• _AVAILABLE RECORDS_:

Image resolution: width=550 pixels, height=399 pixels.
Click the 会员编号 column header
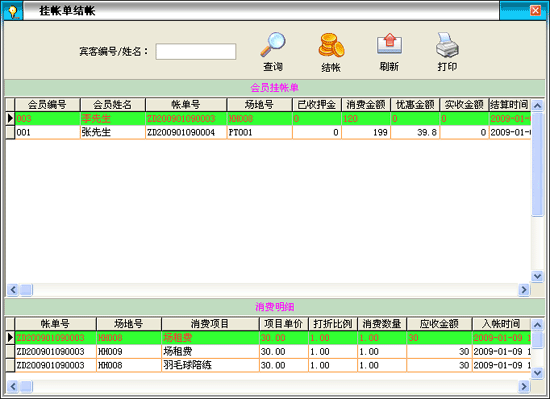point(47,105)
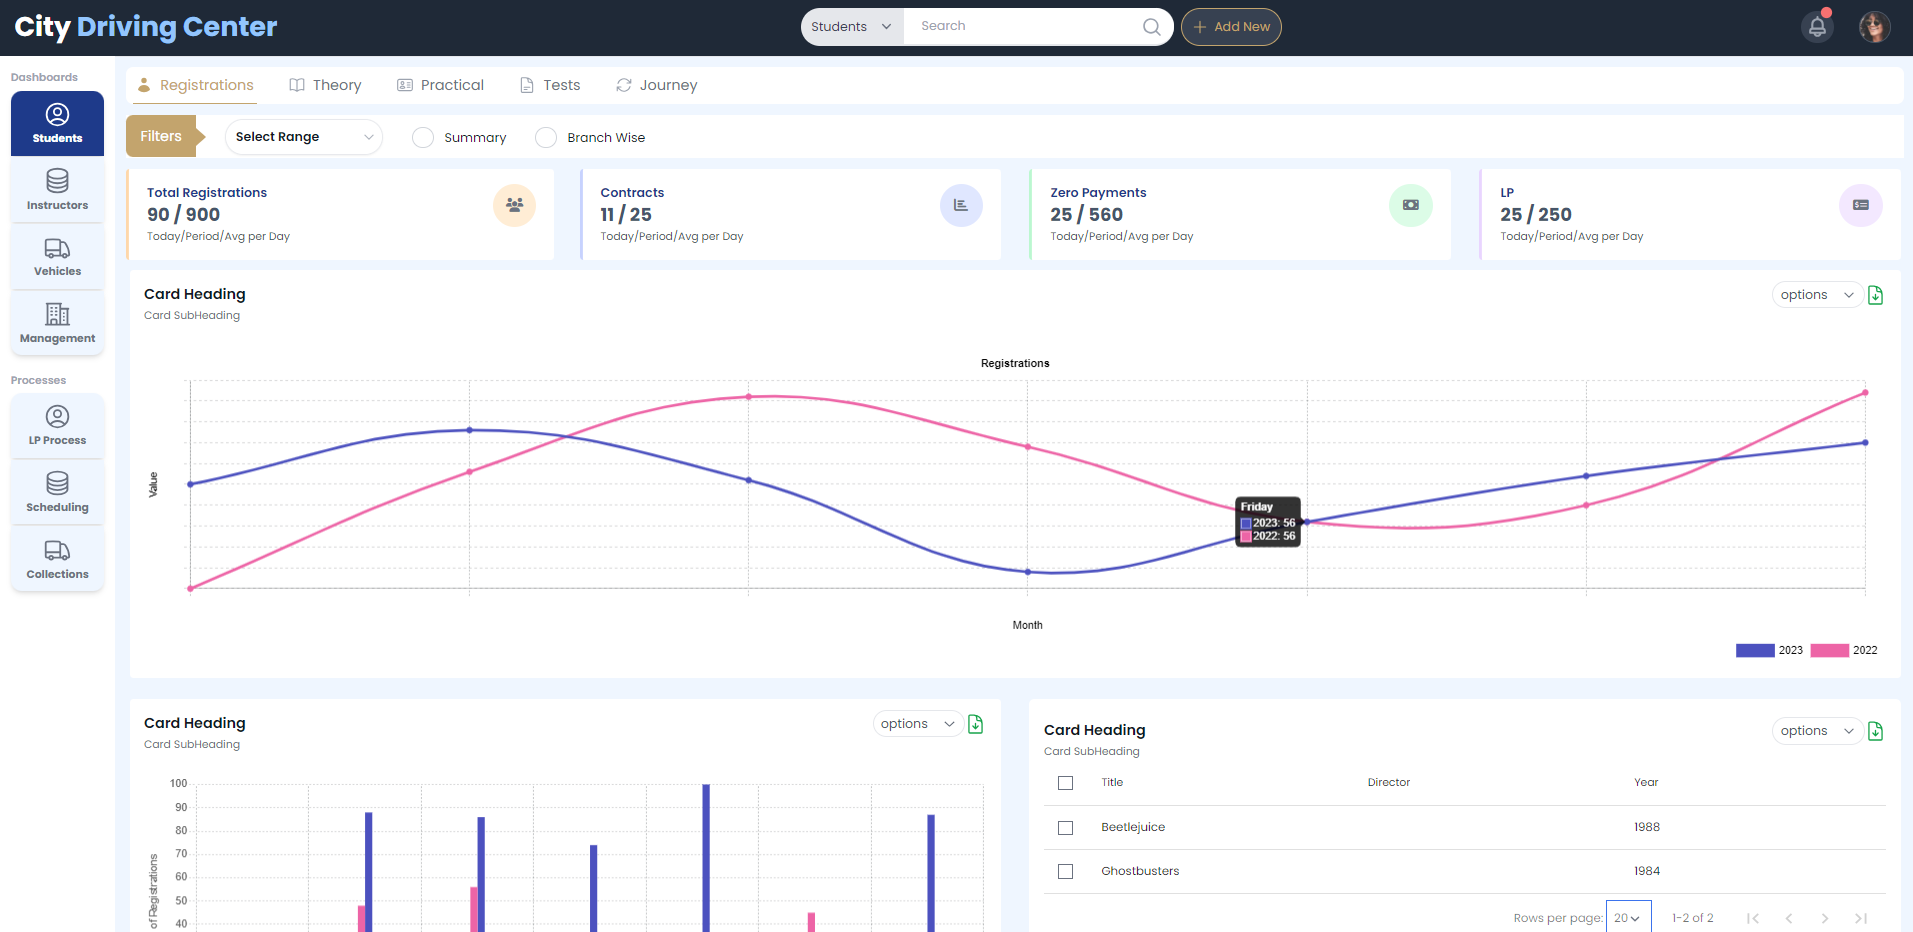
Task: Open the notifications bell
Action: (x=1817, y=27)
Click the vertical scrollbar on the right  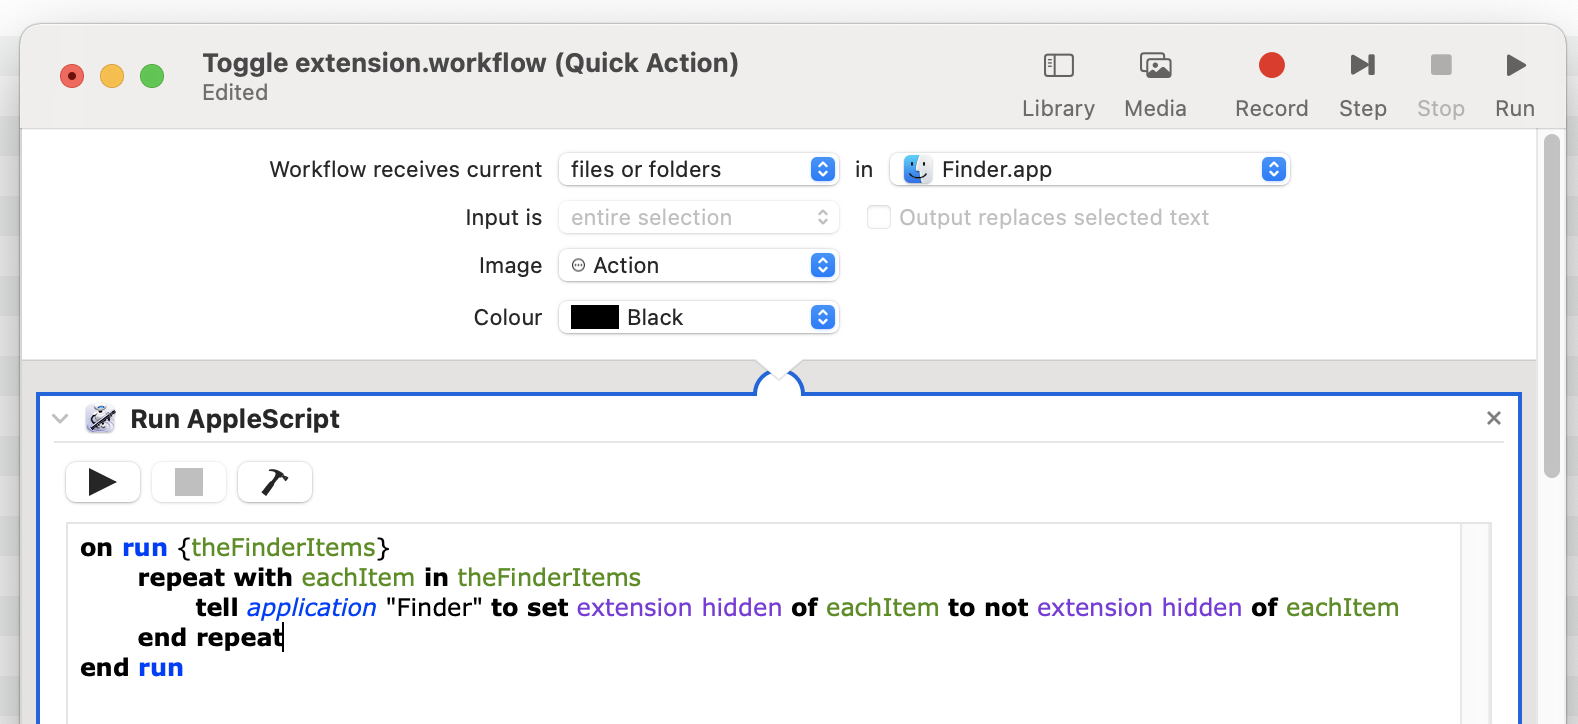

• _EXERCISE AIM_: Output all the material above exactly once more, leaving every picture out.

• _ANSWER TO THIS TASK_:
Image resolution: width=550 pixels, height=399 pixels.
Click the 会员编号 column header
point(47,105)
Task: Open the notifications bell
Action: (x=1817, y=27)
Click the vertical scrollbar on the right  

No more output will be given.